Group Key Management

Many of distributed and collaborative applications (e.g., conferencing, white-boards, and command-and-control systems) need secure communication. However, experience shows that security mechanisms for collaborative peer groups tend to be both expensive and complex. My research focuses on group key management and admission control problem.

Group key management refers to the set of mechanisms to create, maintain and destroy the group key. Group key management on peer group is particularly challenging, since 1) group key has to be changed when a new user joins (or existing group members leave) the group, in order to guarantee strong security, 2) it must cope with arbitrary network partition, in order to guarantee that any subgroup can still communicate securely, and 3) it must be efficient in computation and communication. I made seminal contributions to the development of two novel group key management techniques for group key management. The first technique achieves group key management by blending binary key trees with Diffie-Hellman key exchange. This technique is very simple, provably-secure, fault-tolerant and its efficiency surpasses that of prior art.
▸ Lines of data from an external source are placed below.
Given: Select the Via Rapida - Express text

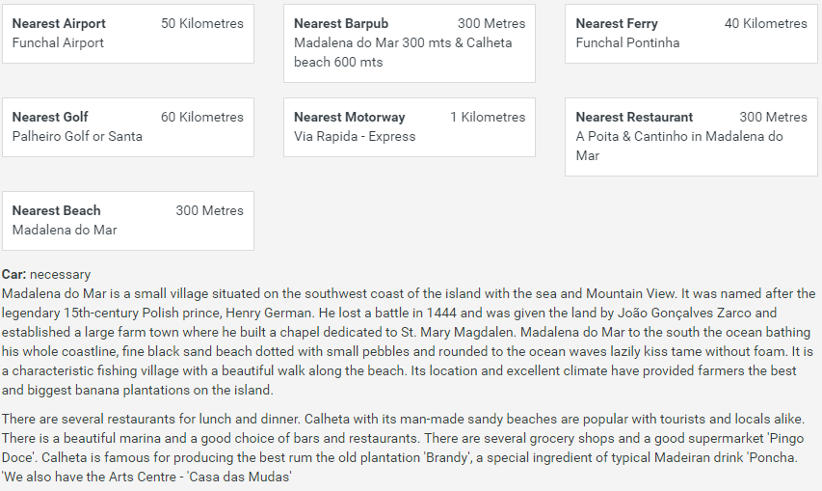Looking at the screenshot, I should coord(355,136).

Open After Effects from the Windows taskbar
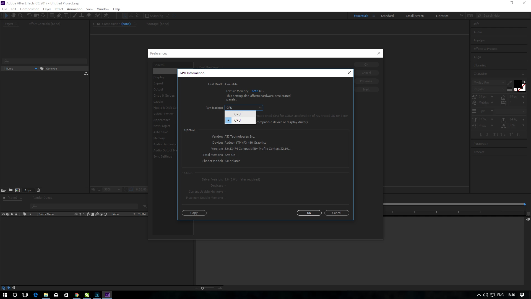tap(107, 295)
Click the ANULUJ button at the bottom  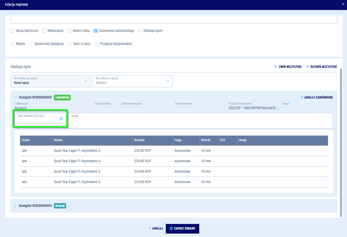pos(155,228)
The second technique is based on purposely unbalanced binary key tree, which trades off higher computation cost for near optimal communication overhead. Both techniques can handle dynamic groups and network failures such as group partitions and merges. The security of these protocols is proven to be reducible to Decisional Diffie-Hellman problem.

Both algorithms are quite well-known to security community and included as a standard reading for seminar course in more than 20 universities. They are implemented as a group key management API to separate cryptographic protocols from communication protocols, which was further integrated with Spread group communication system, and commercialized by Spread Concepts.